Are guilting and shaming any way to move product or sell services?
Indicate that someone should be ashamed or feel guilty and that individual does a quick check: what neurolinguists call a trans-derivational search. They non-consciously question themselves, "Should I be ashamed? Do I feel guilty?" If the individual concludes there's nothing wrong with them, then there must be something wrong with the individual or marketing material indicating that guilt or shame should be felt, and there goes your dissing message down the tubes.
Dissing without getting dissed
The goal for a competitive message is that it replaces the principal message in the consumer's mind. This is easy to do. The rules can be found in another of those books I mentioned, "Virus Dynamics."
The competitive message has to piggyback on the success of the first viral campaign. Viruses are successful because they use what already works and make it work for them.
The Bliss message is uplifting. Piggyback on that success by building on that experience. Give people a reason to sustain the sense of attainability and boom! You have them propagating the competitive viral campaign, not the original.
Purely negative messaging rarely works. NextStage presented several papers on negative messaging that worked and didn't work during the 2004 US Presidential campaigns. The rules apply to viral campaigns just as well.
That's lesson two for this column: to take a rival company's viral campaign and make it yours, find the beating heart of why the original campaign worked and piggyback on it.

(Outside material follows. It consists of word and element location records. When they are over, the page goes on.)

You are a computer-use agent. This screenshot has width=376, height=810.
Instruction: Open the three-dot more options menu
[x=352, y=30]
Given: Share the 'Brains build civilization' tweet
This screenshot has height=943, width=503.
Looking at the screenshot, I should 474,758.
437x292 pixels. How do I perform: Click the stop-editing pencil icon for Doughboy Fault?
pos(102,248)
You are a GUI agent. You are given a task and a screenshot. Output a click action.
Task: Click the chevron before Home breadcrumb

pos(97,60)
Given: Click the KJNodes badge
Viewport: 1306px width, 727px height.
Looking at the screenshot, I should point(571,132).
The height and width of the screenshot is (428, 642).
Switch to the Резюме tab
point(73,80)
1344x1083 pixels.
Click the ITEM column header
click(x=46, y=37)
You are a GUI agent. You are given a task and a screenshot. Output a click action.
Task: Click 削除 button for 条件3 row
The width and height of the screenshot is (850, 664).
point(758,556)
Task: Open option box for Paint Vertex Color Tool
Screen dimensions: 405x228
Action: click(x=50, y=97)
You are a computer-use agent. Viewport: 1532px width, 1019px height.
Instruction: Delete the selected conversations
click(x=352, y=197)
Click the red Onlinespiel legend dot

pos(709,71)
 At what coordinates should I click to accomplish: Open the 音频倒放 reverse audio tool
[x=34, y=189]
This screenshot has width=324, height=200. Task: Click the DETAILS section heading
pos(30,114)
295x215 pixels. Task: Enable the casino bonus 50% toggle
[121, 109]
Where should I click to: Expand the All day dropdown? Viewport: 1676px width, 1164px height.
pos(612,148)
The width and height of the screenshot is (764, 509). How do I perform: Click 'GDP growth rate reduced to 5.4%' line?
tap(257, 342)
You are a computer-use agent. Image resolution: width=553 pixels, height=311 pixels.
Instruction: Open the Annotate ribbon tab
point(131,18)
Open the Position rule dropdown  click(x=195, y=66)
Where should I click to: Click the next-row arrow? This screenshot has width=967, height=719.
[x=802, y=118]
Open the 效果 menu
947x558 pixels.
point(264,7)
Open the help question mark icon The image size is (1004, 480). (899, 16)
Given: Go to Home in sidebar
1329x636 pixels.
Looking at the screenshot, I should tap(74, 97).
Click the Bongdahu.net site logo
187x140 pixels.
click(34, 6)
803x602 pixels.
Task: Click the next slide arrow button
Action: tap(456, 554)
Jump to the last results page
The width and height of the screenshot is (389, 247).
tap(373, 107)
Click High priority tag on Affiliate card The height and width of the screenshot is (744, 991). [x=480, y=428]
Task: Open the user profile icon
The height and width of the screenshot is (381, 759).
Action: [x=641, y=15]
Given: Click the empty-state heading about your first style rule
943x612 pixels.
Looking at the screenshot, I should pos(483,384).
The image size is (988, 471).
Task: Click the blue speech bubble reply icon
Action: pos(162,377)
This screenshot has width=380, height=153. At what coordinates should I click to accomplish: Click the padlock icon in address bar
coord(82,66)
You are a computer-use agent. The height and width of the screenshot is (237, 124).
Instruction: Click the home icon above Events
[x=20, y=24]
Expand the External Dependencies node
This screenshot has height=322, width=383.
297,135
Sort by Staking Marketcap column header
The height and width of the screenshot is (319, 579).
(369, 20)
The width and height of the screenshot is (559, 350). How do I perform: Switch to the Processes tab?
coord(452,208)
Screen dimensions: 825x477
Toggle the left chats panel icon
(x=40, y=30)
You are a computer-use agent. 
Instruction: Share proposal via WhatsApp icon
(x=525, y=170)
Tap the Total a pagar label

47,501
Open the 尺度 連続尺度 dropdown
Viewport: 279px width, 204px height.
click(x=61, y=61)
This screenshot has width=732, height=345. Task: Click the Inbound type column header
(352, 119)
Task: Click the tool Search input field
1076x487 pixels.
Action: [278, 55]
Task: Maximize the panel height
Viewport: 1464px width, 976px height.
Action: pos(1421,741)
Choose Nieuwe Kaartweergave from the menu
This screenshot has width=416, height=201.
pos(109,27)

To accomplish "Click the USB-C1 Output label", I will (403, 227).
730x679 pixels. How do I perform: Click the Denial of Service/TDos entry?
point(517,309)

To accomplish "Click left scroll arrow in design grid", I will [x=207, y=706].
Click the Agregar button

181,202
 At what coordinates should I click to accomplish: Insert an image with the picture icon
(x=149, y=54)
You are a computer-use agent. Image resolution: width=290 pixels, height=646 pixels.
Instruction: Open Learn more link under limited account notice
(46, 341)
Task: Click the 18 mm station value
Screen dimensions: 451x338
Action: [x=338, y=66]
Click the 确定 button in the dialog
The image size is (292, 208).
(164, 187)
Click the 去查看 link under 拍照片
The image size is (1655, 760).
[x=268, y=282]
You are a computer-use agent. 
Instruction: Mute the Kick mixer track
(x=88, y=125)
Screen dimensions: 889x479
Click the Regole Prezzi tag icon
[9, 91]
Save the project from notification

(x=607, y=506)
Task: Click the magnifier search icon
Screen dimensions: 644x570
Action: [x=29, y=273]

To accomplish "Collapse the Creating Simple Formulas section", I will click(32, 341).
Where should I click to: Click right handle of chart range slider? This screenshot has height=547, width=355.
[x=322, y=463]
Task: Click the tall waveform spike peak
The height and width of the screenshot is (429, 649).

The two take-aways from this column are:
- To create a successful viral campaign, make sure it is founded with Meskauskas' Entertainment, Utility, Palpable Reward and Uniqueness. Then add some Trust and Fair Exchange. If the viral campaign requires people to be passive for some few moments (such as watching a video), make sure those few passive moments give them a sense of attainability.
- To take a rival company's viral campaign and make it yours, find the beating heart of why the original campaign worked and piggyback on it.
Viral campaigns work because they cue into the reasons a given group's socio-cultural behaviors work as they do. The goal is to get "heart-buys" and not "mind-buys," to get your target audience involved with your product or service because they want to, not because they have to. Viral and other marketing campaigns that target heart-buys will be successful every time.